## Your task
Transcribe the passage on Holmes and Father Brown from "Chesterton (1874–1936) took" to "to its source.", matching the original word for word.

## Provided passage

# # # # # # #

The character of Holmes, which remains prominent today in the form of hit television shows, movies, and a million pastiches and homages, was the quintessential thinking machine and walking computer. Doyle’s “tales of ratiocination” (to borrow a phrase from Edgar Allan Poe, the inventor of the modern detective tale) uphold the scientific method and rationality as the primary components of any criminal investigation. All other elements are discarded in favor of pure calculation. In “The Adventure of the Sussex Vampire” (1924), Holmes makes clear his disdain for the supernatural or anything other than rational when he quips, “The world is big enough for us. No ghosts need apply.”

Chesterton (1874–1936) took a completely different tack when he created his own detective named Father Brown. While ghosts and the supernatural do not make appearances in the Father Brown stories, Brown is a Roman Catholic priest with an abiding appreciation for the inexplicable mysteries of life and fate.

Where Holmes uses deduction to collar his crooks, Father Brown often relies on intuition and his experiences as a confessional priest. Holmes is a cold and aloof aesthete who cares about solving puzzles above all. Father Brown is a warm and humble investigator of the human psyche as well as the human soul. Holmes follows clues and builds his case from there; Father Brown examines the heart and traces sin back to its source.

# # # # # # #

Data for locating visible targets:
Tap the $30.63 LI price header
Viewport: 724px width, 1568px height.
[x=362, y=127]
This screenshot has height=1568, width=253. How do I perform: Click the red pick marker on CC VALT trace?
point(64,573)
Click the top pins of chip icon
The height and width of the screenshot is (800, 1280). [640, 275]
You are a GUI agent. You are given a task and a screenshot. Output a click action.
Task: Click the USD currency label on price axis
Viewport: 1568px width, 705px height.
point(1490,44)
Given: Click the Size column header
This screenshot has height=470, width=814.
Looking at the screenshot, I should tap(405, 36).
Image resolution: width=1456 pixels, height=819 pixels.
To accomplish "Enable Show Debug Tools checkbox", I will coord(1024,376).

# # # # # # #

## Task solution
Chesterton (1874–1936) took a completely different tack when he created his own detective named Father Brown. While ghosts and the supernatural do not make appearances in the Father Brown stories, Brown is a Roman Catholic priest with an abiding appreciation for the inexplicable mysteries of life and fate.

Where Holmes uses deduction to collar his crooks, Father Brown often relies on intuition and his experiences as a confessional priest. Holmes is a cold and aloof aesthete who cares about solving puzzles above all. Father Brown is a warm and humble investigator of the human psyche as well as the human soul. Holmes follows clues and builds his case from there; Father Brown examines the heart and traces sin back to its source.